ここまで来ても、私はまだプライドという厄介なものを捨てられない。


「せめてその十倍、フローリン金貨一枚はいただきませんと」


店主は静かに微笑んだ。


「そうでしょうな。いや、ご謙遜なさいますね。むしろ3フローリンでも安いくらいですな」


え?


一瞬、胸が高鳴った。 しかし、それが甘すぎる言葉だというのはすぐに気づいた。


店主が実際に提示したのはたった10シリング。

その真意はただ一つ。


「ですが、この品は壊れていますね」


店主は手馴れた動作でペンダントの蓋を開いた。


内部の繊細な時計仕掛けは小さな歯車がずれ、中心軸も歪んでいた。

秒針は力なく震えるだけで動きを止めている。

いつからこうなったのかさえ分からない。


「外見は美しいのですが、時計というのは繊細です。これでは修理費の方が高くつきます」


店主の視線に哀れみが混じる。


「ですが外観はまだ使えますでしょう? 装飾品としてなら……」


「最初から時計がなければ別ですが、これは不良品です。壊れた時計を身に着けたい方などいませんよ」


反論の言葉も失った。


「しかもここ数年、この紋章が刻まれた品が随分出回っております。没落貴族が手放した品々でしょう。もう希少性もありません」



「……ですが、この品にはそれでも価値がありますわ。これは――」


「貴族のものだから、でしょう?」


店主は私の言葉を軽く遮り、皮肉げな口調で続けた。


「いくら『貴族の物』とはいえ、全部が同じ価値を持つわけじゃありませんよ。落ちぶれた貴族が使っていた装飾品や食器なんて、時間が経つほどに価値は下がる一方。どうせ誰かの手を渡り歩き、最後には私のところにまで流れてきますからね。要するに、希少価値が急落するわけです」


言われなくても、その程度の理屈は理解できる。


没落した貴族の物は、盗賊にとって格好の標的だと聞いたことがある。

そもそも、所有権を主張する者がいなくなったか、それを守る余裕すら失った状況なのだ。
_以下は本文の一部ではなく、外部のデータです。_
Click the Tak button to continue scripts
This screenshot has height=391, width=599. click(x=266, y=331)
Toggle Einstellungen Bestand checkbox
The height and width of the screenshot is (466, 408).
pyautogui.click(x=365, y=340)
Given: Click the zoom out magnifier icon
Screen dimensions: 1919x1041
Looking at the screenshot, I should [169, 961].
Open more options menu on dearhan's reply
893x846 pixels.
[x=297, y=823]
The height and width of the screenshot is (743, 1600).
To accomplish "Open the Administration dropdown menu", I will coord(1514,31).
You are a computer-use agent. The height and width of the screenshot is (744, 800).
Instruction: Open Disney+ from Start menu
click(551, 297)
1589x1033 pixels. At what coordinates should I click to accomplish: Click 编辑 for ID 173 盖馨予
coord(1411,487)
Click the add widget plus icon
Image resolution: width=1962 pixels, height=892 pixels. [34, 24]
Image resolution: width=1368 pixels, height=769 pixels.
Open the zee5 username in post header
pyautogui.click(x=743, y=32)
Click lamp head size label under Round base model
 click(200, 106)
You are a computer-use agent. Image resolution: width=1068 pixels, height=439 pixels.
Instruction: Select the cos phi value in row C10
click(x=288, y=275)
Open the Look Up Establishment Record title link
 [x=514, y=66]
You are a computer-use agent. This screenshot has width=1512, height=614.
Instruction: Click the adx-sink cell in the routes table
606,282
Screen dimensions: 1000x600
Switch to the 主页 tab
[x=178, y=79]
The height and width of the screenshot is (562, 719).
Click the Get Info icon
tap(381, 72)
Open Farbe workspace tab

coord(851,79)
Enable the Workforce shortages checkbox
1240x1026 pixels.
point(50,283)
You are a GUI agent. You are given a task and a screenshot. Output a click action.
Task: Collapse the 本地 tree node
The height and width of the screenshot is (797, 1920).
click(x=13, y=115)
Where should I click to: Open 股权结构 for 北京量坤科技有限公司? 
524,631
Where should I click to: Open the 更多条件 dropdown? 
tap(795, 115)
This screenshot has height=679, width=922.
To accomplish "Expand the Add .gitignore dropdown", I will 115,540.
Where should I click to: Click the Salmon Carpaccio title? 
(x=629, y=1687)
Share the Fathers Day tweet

たとえ誰かの手に渡ったとしても、気にかける人すらいない。つまり、こんなに手っ取り早い盗品もないということ。


そんなことは、私だって百も承知だった。


でも、まだ納得できない。


この人はいったい何を言いたいのだろう。


あれは、私の家――ラッフルズ家の家宝のはずなのに。


確かに、そこにはラッフルズ家の紋章が刻まれているはずなのに。


「特にここ数年、この紋章が入った品がずいぶん出回ってますからね。お客さんも、わかるでしょう?」


あ。


「 実際、こうしてお客さんにまで流れてしまったから ……よくお考えになれば分かることでしょう?」


そうか。


「それでも、お客さんがお気の毒ですのでね。気前よく20シリングくらいでしたら――お客さん? 聞いておられますか?」


私はもう貴族でも何でもない。

誇りも名誉も、世間には何の価値もない。


私がこれまで大切にし、敬い、守ろうとしてきたもの全ての価値は、たったの――。



10シリング。



私は、人生の果てにようやく現実を見たのだった。